Plankton Planet

Pilot Project – 2015

In 2015, the Plankton Planet team developed a simple method, requiring neither chemical products nor electricity, for concentrating planktonic biomass and preserving it by dessication. A prototype of the «XplorGEN» plankton toolkit has been distributed to 15 teams of planktonauts who will test the protocol while collecting plankton samples from ~500 sites across the breadth of the world’s oceans. The samples will be sequenced and analyzed as soon as possible following their collection in order to demonstrate the power of citizen oceanography based on inexpensive and environmentally friendly methods, and on the desire for discovery shared by both planktonauts and oceanographers.

Number of boats


Number of samples

*1 sample = 2 filters


Samples collected

Progress of the sample treatment at Lab

The «Plankton Planet» Sail4Science program aims to create a direct link between a network of citizen navigators (the planktonauts) sampling the world plankton year after year, and leading international experts in oceanography carrying out scientific analyses on the material collected. The samples and data generated will provide critically needed information to measure plankton biodiversity, understand its changes over space and time, and predict its evolution in future oceans.

Figure 1. The functional pipeline of the Plankton Planet – Sail for Science project consists of (i) organizing an international fleet of planktonauts willing to give a few hours per week in order to help understanding an ecological compartment essential to the functioning of our planet (a, b); (ii) assembling the XplorGEN kit designed to sample living plankton and measure physico-chemical environmental parameters, optimized for use by citizens without specific scientific expertise (c to f), (iii) organizing a standardized sample processing pipeline, from sample delivery to a cryo-preserved collection center, extraction of DNA followed by massive barcode sequencing, to bioinformatic analyses characterizing the samples.
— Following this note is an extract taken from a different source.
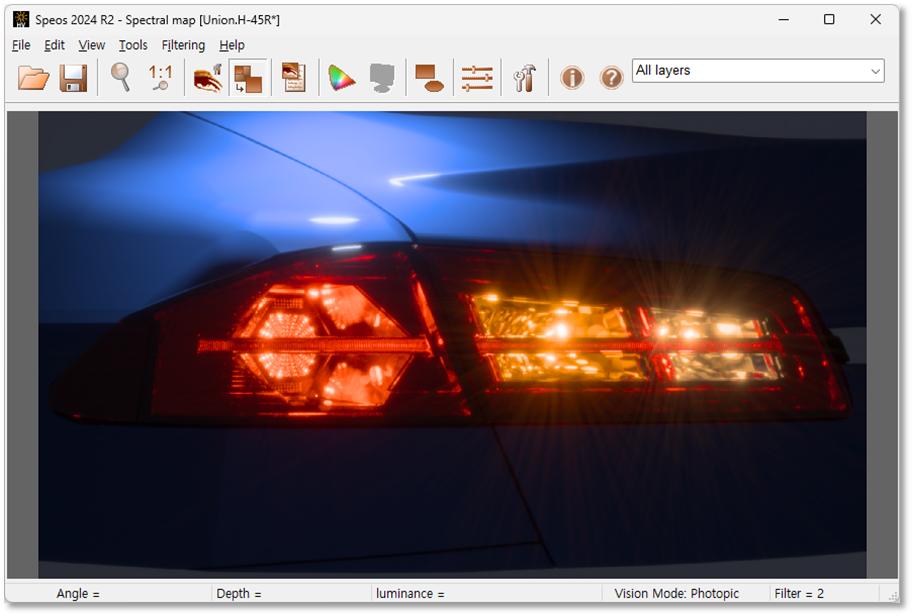Expand the All layers dropdown
The image size is (913, 616).
click(758, 71)
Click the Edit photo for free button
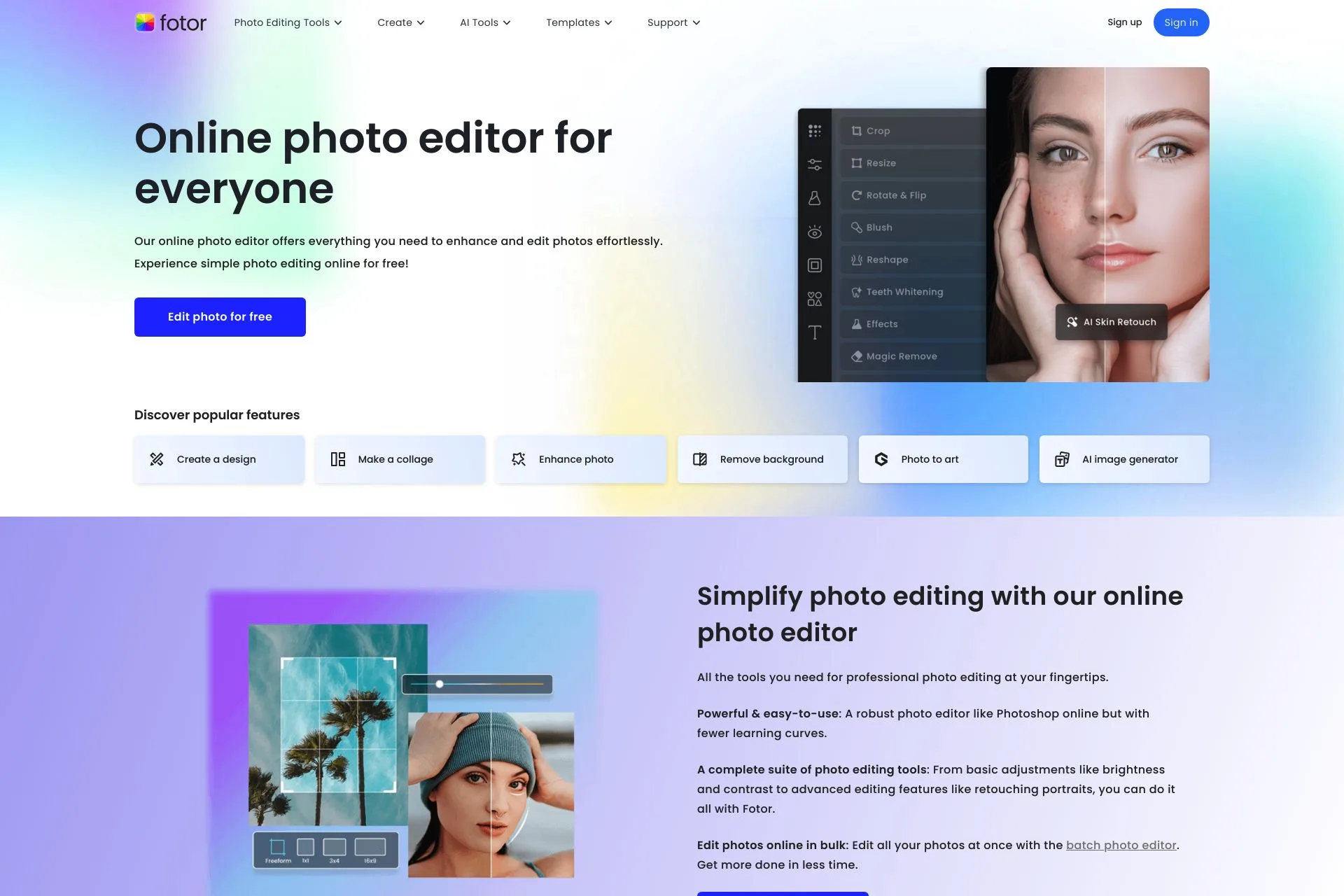The height and width of the screenshot is (896, 1344). (x=220, y=317)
Results will be immediately made available on the web for all scientists, citizens, and global decision-makers concerned with the biodiversity, evolution and health of our oceans (g to i).

Figure 2. Trajectories of the 15 sailboats that will test the Plankton Planet protocol in 2015 (Plankton Planet Pilot Project, funded by the R. Lounsbery Foundation).

Following this testing phase, the XplorGEN plankton toolkit will be distributed in large numbers to pre-existing networks that coordinate long-distance sailors, who will then take the pulse of the total biodiversity of the plankton on spatio-temporal scales never before explored.

The planktonauts, who will also be equipped with small microscopes to view and photograph their plankton «catch», will become the sentinels of the biological health of our oceans.

The millions of DNA barcodes derived from global navigational circuits will permit scientists to understand and predict how planktonic biodiversity is organized and how it adapts to the environment, especially in light of ongoing global climate change.

The cryopreserved sample collection, accumulated over the years, will become a unique genomic archive of the global biodiversity of our oceans. This repository will be available for continued analysis with future DNA sequencing technologies, thus ensuring a memory of the changing oceans for future generations.